Dear editor,
There are currently more than 90,000 people in B.C. waiting for elective surgeries.
The backlog of COVID-postponed treatments is expected to take up to two years to clear. Elective surgeries can include numerous health-impairing conditions. According to Johns Hopkins University, “an elective surgery does not always mean it is optional. It simply means that the surgery can be scheduled in advance.”
The question facing many people in B.C. now is “how far in advance?” Getting an answer to that is impossible, and a condition deemed to be elective can hardly merit the term if it impairs one’s life to the point where other health issues become apparent.
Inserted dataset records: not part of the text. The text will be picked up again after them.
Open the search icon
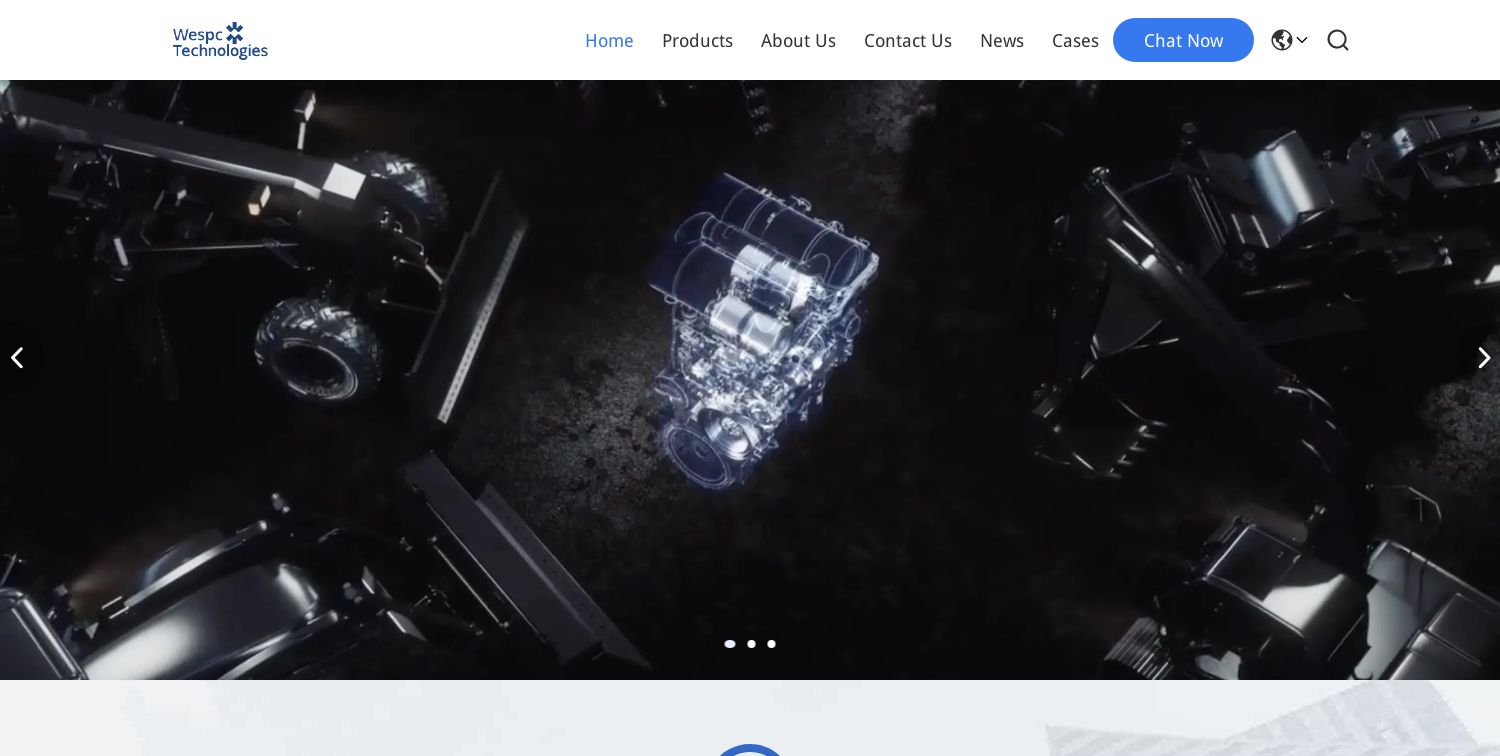Viewport: 1500px width, 756px height. [1338, 40]
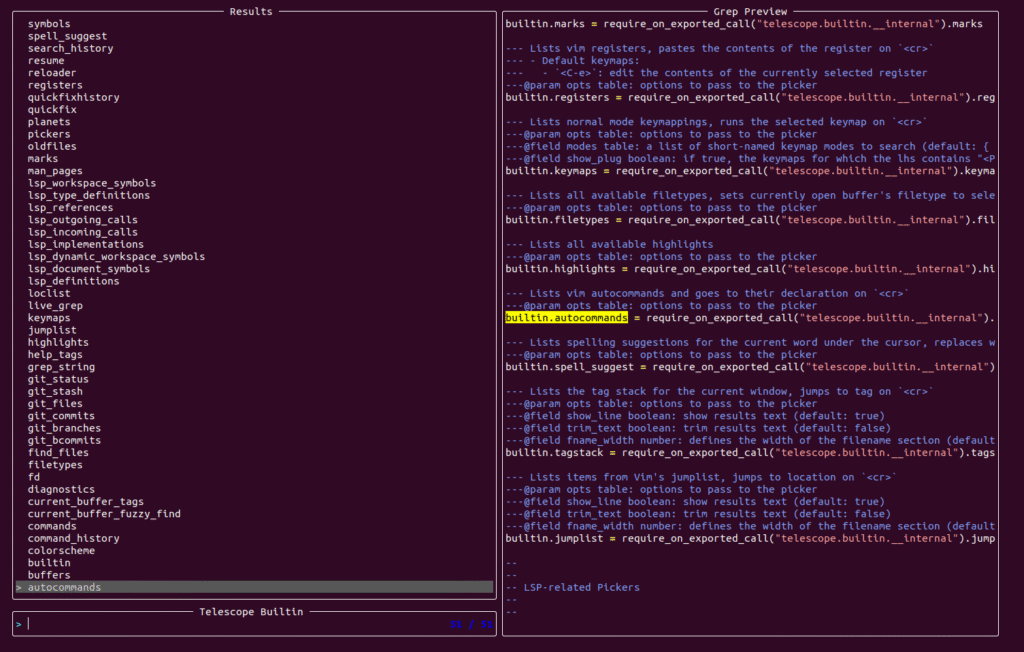Viewport: 1024px width, 652px height.
Task: Select git_status in the results list
Action: pyautogui.click(x=58, y=379)
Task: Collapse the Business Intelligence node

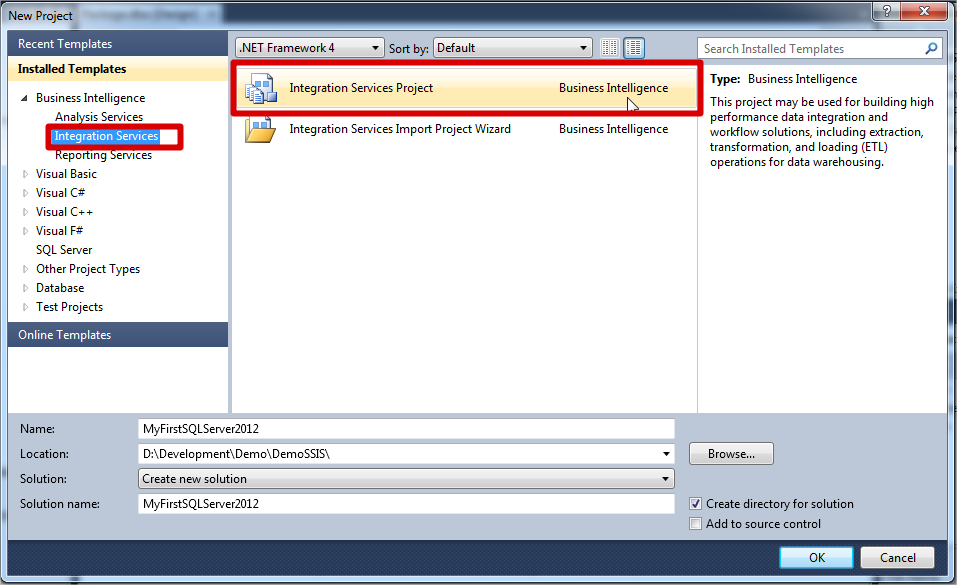Action: (24, 98)
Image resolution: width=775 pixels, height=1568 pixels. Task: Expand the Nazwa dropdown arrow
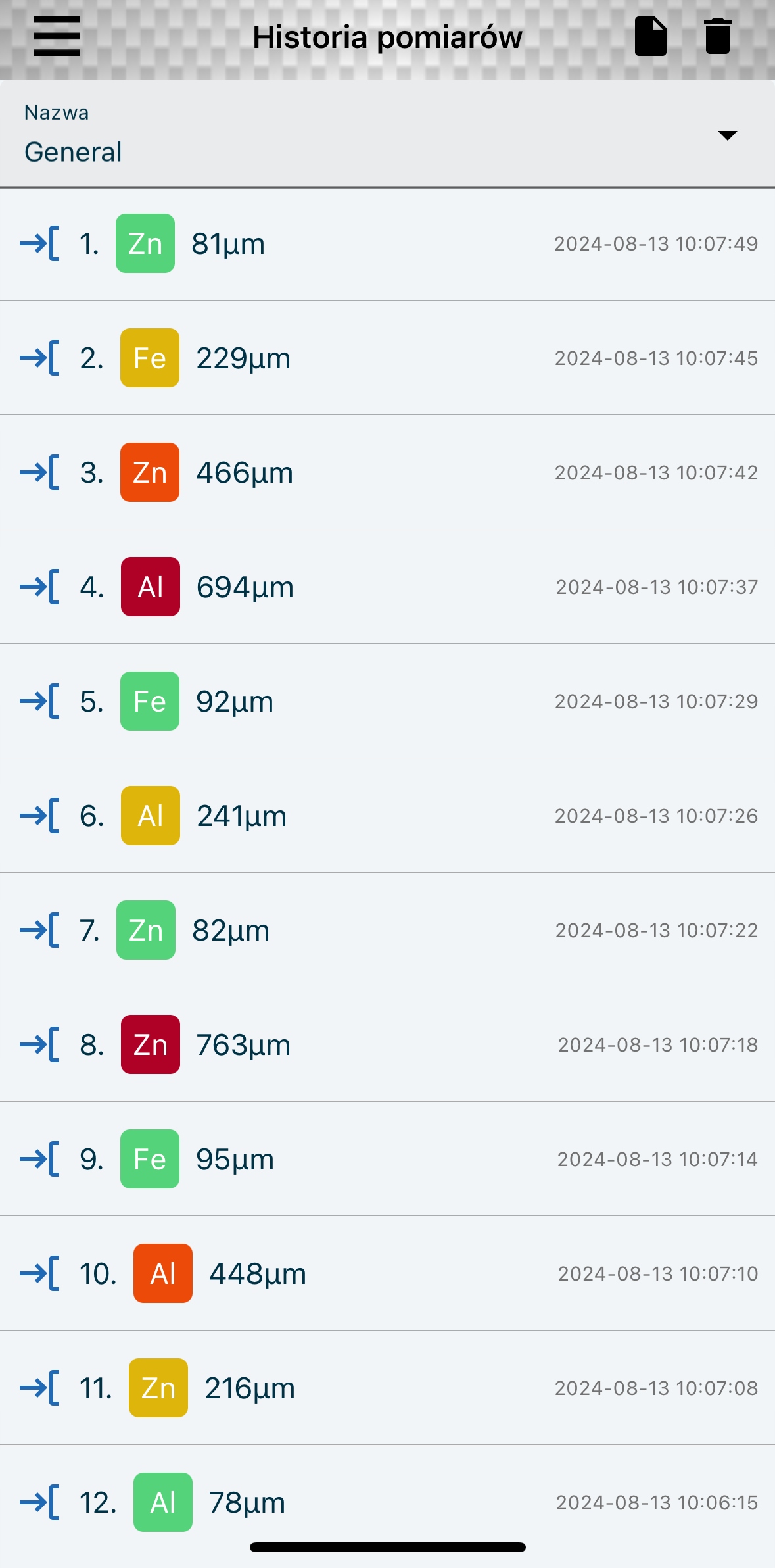(x=727, y=135)
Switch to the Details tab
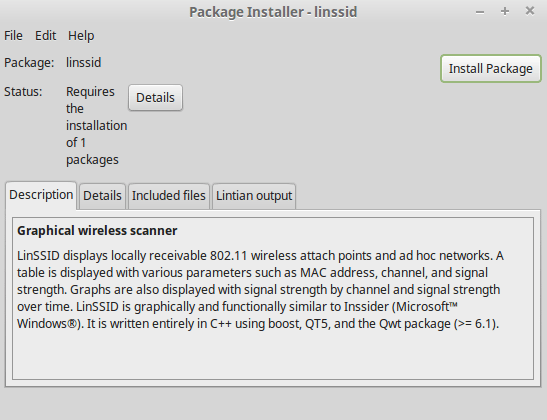Image resolution: width=547 pixels, height=420 pixels. pos(102,196)
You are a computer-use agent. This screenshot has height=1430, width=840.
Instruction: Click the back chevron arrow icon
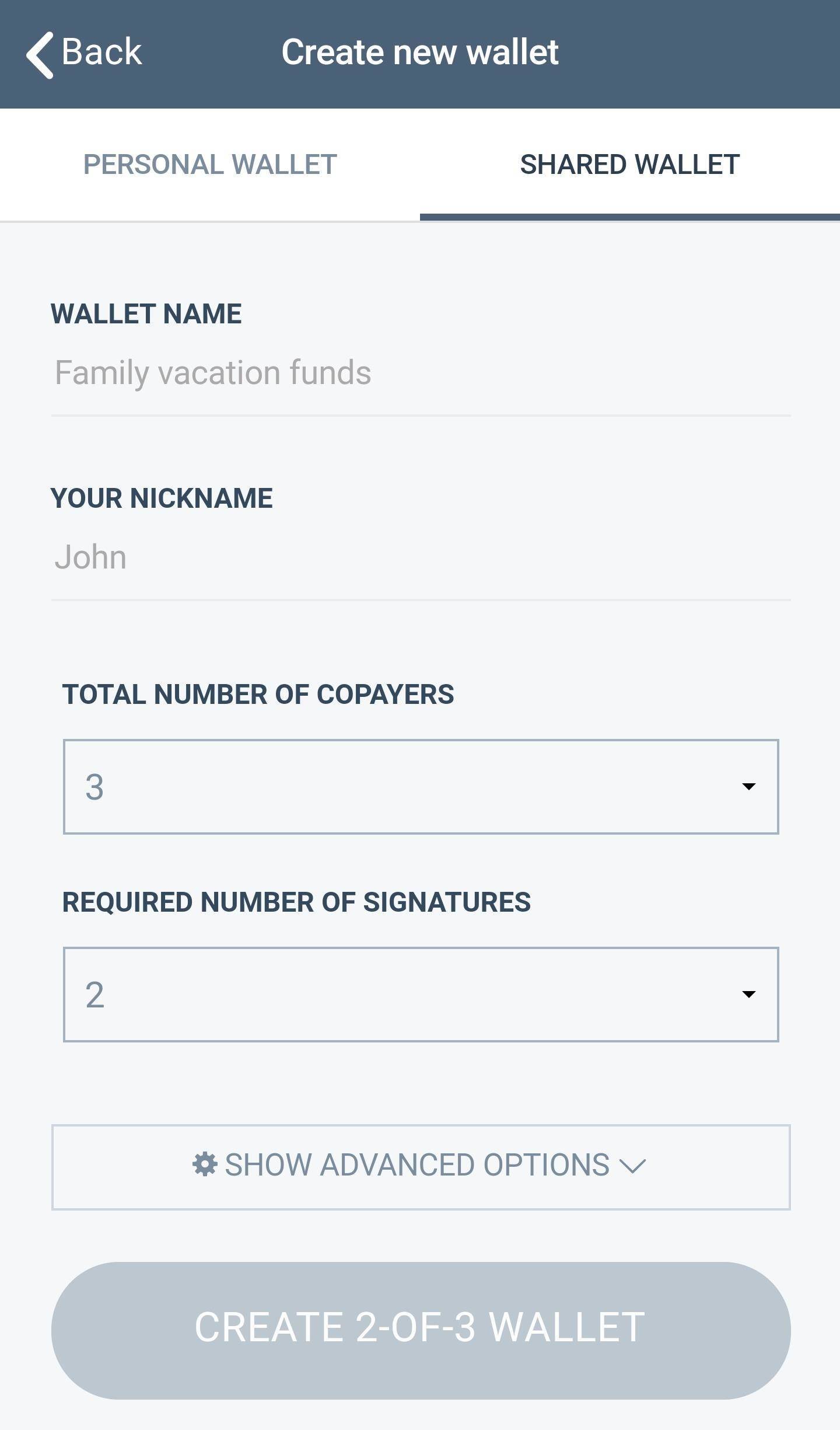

At North Island Hospital Comox Valley, there is, for example, a waiting list of almost 1,500 for cataract surgery, with no estimate of when patients will be treated who have already been waiting for six months. Even more concerning is the lack of any information on what is going to happen to elective surgeries when, as seems very likely, a second wave of COVID hits in the fall. The hospital has no information nor does Island Health. I’ve even emailed the CBC, John Horgan, Rachel Blaney, and Bonnie Henry. The only answer I got was from someone at Island Health who said that was all in the future and that elective surgeries would probably be delayed even more.
So what, if any, is the plan for the fall? Are the 90,000 expected to wait indefinitely? Is the expectation that some of them will become so impaired that they either die or move into long-term care, which appears to be pretty much a death sentence anyway? Is the idea to wait until COVID arrives then think about all these actual people with real health problems who have been de facto deemed less important than potential COVID patients?
I want a clear answer. I think 90,000 other people would as well.